Work instructions -
Write out the data below from its first line through the line containing "Looking at the screenshot, I should pos(772,49).", including both of those lines. Reproduce each line without alteration and add nothing further.
-*-*-
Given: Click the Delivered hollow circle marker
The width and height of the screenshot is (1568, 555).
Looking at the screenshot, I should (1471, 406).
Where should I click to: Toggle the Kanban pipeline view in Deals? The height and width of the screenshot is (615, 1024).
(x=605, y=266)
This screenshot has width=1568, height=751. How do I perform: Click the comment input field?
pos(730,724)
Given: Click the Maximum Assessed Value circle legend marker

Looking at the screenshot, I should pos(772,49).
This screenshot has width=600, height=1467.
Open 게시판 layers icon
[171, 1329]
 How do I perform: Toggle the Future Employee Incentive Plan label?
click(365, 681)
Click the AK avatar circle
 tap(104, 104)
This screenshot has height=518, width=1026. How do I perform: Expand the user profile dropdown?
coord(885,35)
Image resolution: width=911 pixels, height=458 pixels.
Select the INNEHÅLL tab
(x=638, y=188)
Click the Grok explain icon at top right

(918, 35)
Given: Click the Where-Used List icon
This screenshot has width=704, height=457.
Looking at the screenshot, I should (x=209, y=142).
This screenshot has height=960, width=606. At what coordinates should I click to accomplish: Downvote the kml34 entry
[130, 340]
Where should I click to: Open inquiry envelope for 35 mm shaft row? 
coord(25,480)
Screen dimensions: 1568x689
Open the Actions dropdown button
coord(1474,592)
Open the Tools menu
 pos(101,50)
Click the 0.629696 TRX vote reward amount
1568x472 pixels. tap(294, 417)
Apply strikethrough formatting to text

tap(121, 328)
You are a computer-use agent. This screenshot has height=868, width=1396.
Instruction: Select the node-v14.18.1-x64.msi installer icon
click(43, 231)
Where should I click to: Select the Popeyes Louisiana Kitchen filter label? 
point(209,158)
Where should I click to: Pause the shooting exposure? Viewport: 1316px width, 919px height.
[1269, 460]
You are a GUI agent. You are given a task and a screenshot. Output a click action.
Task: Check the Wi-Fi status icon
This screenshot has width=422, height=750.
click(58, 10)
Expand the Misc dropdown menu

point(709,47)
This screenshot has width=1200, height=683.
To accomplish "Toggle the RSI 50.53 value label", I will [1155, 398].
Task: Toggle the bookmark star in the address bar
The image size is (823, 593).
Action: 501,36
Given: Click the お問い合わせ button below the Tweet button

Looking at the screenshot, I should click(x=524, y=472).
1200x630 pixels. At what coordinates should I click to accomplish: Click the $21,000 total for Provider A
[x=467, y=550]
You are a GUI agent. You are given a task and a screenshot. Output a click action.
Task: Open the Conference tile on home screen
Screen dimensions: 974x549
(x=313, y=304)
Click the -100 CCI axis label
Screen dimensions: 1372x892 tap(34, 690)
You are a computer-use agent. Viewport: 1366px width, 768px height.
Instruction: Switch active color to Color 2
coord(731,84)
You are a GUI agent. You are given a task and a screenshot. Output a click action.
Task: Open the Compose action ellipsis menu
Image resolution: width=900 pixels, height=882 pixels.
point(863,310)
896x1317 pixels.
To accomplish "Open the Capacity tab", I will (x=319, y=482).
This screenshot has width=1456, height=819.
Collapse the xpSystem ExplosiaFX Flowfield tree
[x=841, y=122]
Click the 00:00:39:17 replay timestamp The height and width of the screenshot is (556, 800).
-*-*-
Written solution -
Given: Click the Delivered hollow circle marker
The width and height of the screenshot is (1568, 555).
Looking at the screenshot, I should (1471, 406).
Where should I click to: Toggle the Kanban pipeline view in Deals? The height and width of the screenshot is (615, 1024).
(x=605, y=266)
This screenshot has width=1568, height=751. How do I perform: Click the comment input field?
pos(730,724)
Given: Click the Maximum Assessed Value circle legend marker

Looking at the screenshot, I should pos(772,49).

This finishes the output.